**QUOTED TEXT:**
I measured some blades from FD (Mike) there 129mm in length, as were some from Draper. These would fit as the max is 130mm. 
What length are your blades? Although seeing as you have some blades from the manufacturer I'd expect these to fit. It may help if you clean the blade and blade holder to remove any grease or oil? I have a Diamond SS, when I change a blade I need to eexsertsome downward ppressureto clamp the blade, not sure if yours does. 

Have you tried pphoningAxminster for any advice? 

hope you get it sorted, and do post some pics please


----------



## Keato (2 Jun 2013)

Yeah I'n going to be phoning Axminster tomorrow to find out if my Scroll Saw actually does take plain end (pinless) blades.

It says on the website that it does. It doesn't say anything about needing an adapter. So if they turn round and tell me that it does in fact need an adapter then i'll be getting a refund for false advertising because if something needs an adapter then it has to clearly state in brackets or with an asterisk that to use pinless blades an adapter is needed.


Hopefully it doesnt need an adapter and its just my knowledge of and method of clamping is the problem.

The plain end (pinless) blades I have are 127mm in length. If I clamp a couple of mm on both the bottom and top then increase the tension, sometimes the blade just pops out from the bottom. It has been taking me about 20 mins to get the tension right and not too loose.

It shouldn't be taking 20 mins to clamp a blade.

Unfortunately I dont have £500-800 for a hegner/excalibur but I would have thought the Proxxon DSH/2 would be fine for a beginner. Obviously not if i'm quicker using a Jigsaw to do what I wanted to do with a Scroll Saw.



The other problem i've been having with the blades (pin too) is the blade is choosing its own path. I'm even going extremely slow and careful to keep in control of where the blade goes. I have a lot of patience but its going to wear thin if I find out the Proxxon is the problem. It was a decent price too, not cheap and not expensive.


----------



## martinka (3 Jun 2013)

Even though I've had my scroll saw 5 months I still consider myself very much a 'newbie' so take anything I say with a pinch of salt. If your blades are going where they want, then chances are you don't have enough tension on them. Also, don't forget that the blades will always try to cut to one side, some blades more than others. So if you are trying to cut a straight line, you might need to be facing away from the blade by as much as about 15 degrees. That's an estimate on my part but should give you an idea. 

I can't see anyone selling a saw that won't take the plain blades, so you either need to put a bit of pressure on the top arm when slotting the blade in, or you have too much tension on the arms to start with.

I assume you spent some time investigating saws before you bought, but I have to say that having seen video of that saw in operation, it wouldn't have been my first choice. Of course, my choice of saw will be different to other people's choice and it depends a lot on what you want to do with it.

Anyways, I hope you get it working to your satisfaction and are soon showing us some of your work.

Martin.


----------



## ChrisR (3 Jun 2013)

Hi Jamie.

I have been scroll sawing for many years, and still break the occasional blade, or make an over or under cut, all part of the challenge.

Don’t know anything about the type of saw you have, so unable to give any advice, but I am sure if you have any problem that “Axminster” will be able to give you sound advice/help, as they are a good sound company, that I am sure would not go in for any deliberate misrepresentation of a product.

**DATA PROVIDED:**
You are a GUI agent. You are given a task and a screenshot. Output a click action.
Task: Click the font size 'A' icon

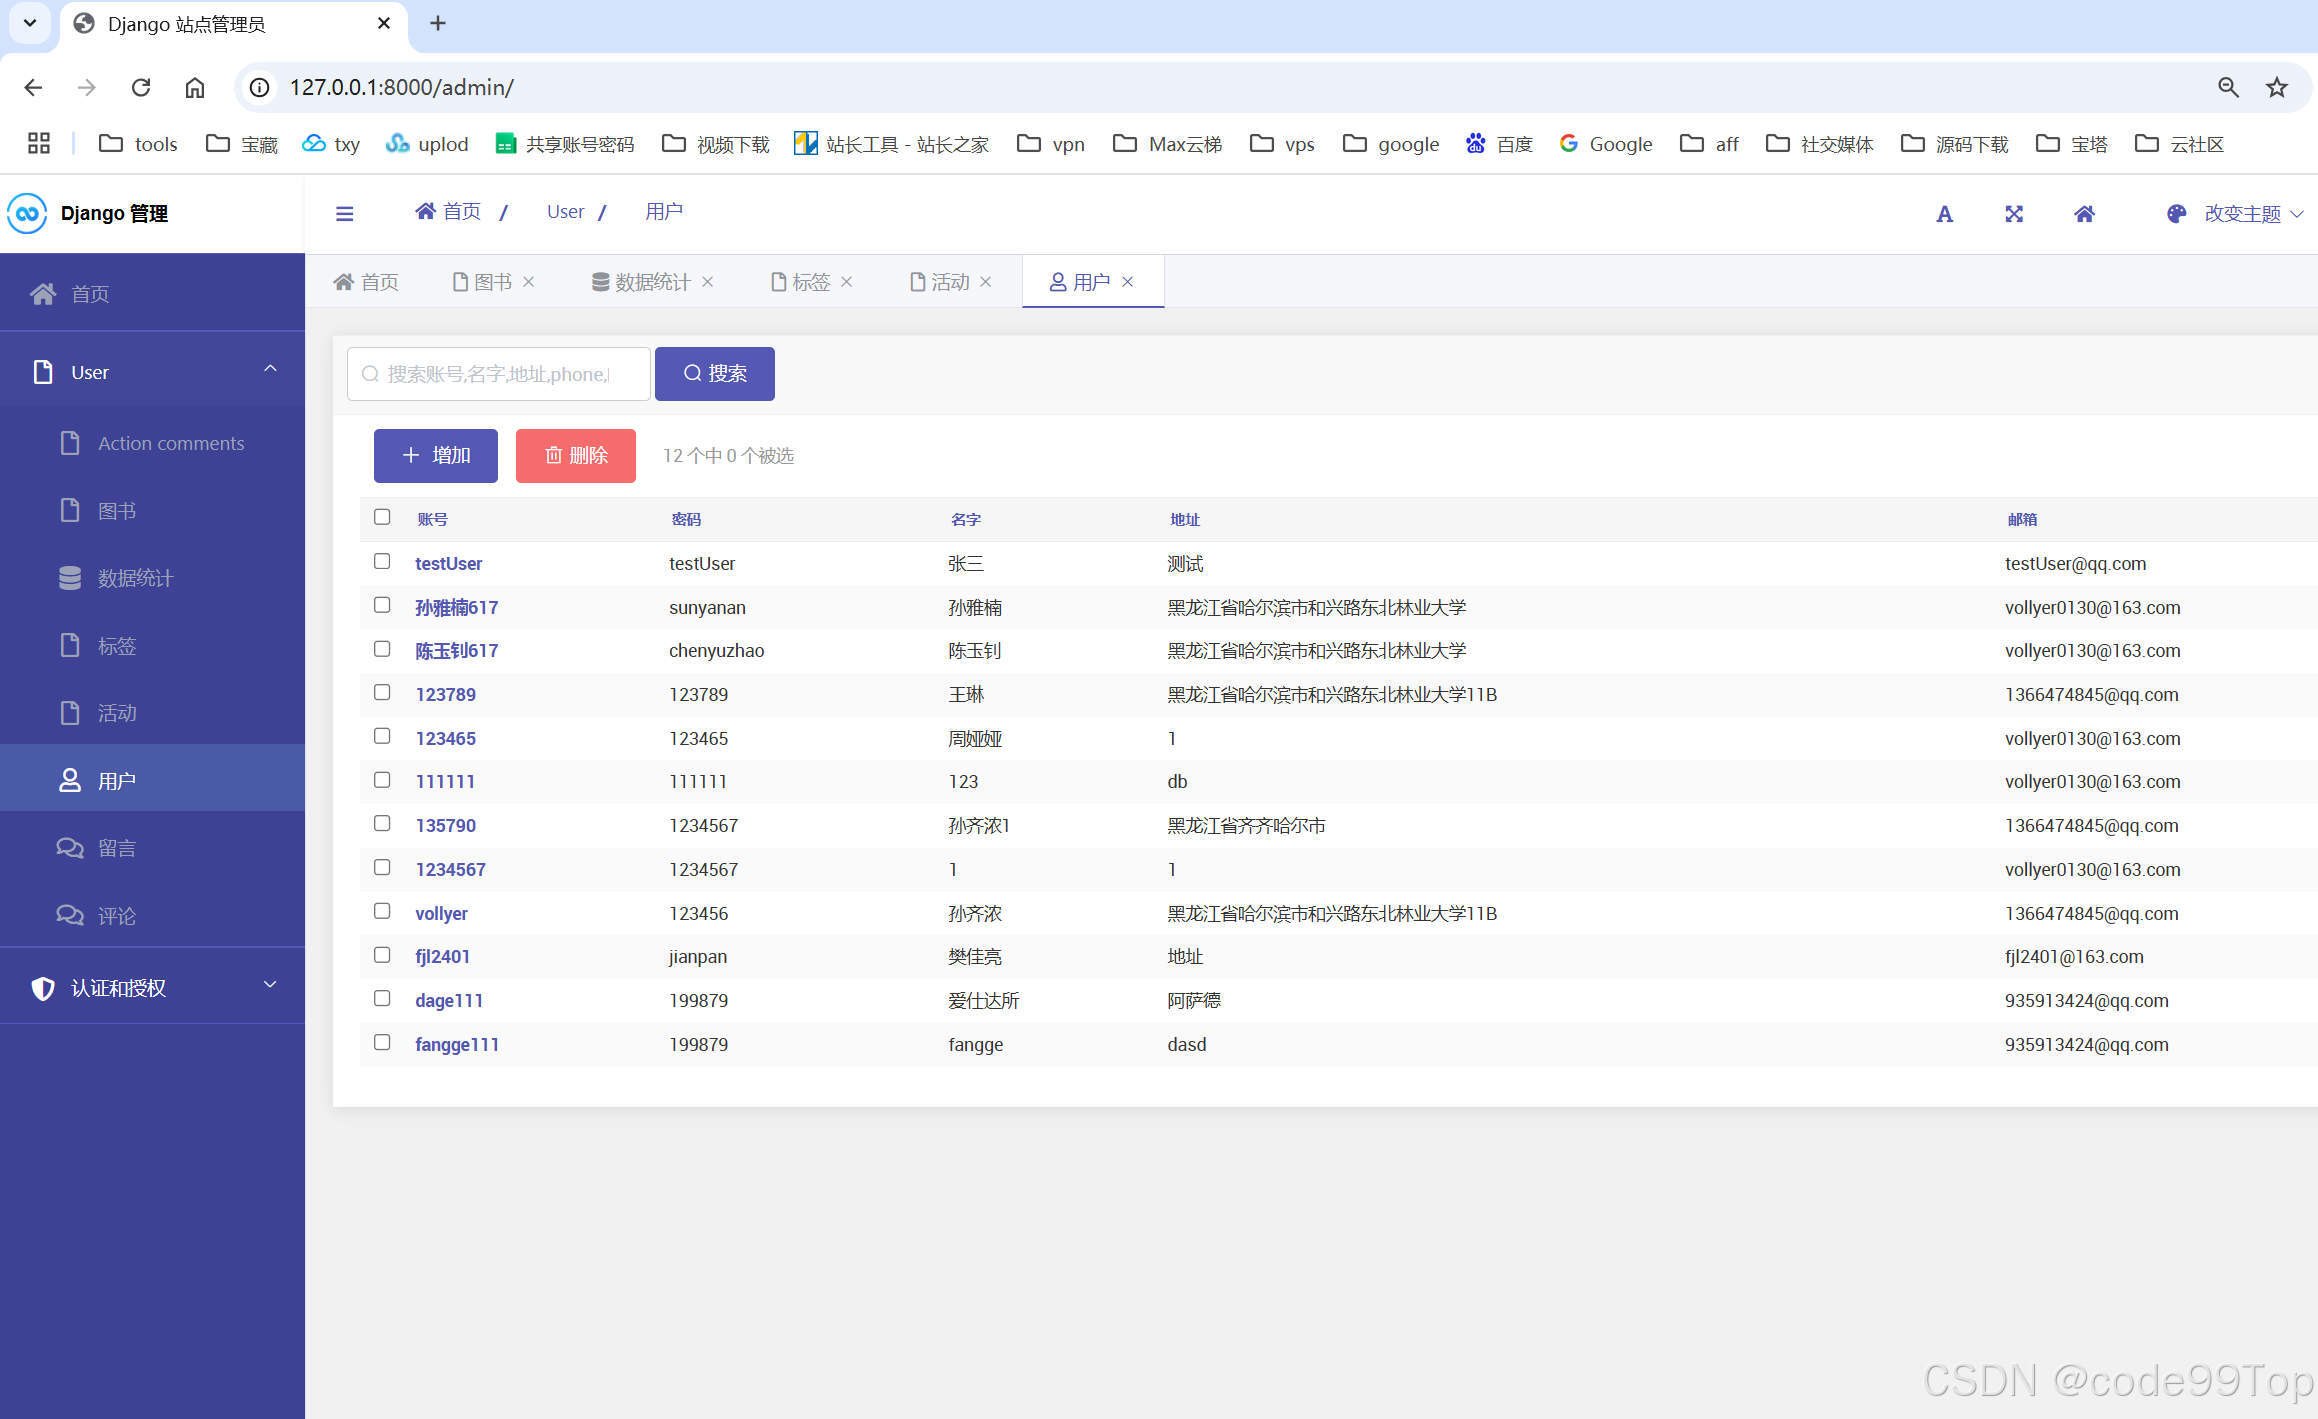(x=1944, y=214)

**REQUESTS:**
• A. In the scroll saw thread, why might someone cutting a straight line need to face up to about 15 degrees away from the blade?
• B. Name every scroll saw make or model mentioned in the scroll saw thread.
The material has no connection to the text.

**ANSWERS BELOW:**
• A. Blades always try to cut to one side, some more than others.

• B. Diamond SS, Hegner, Excalibur, Proxxon DSH/2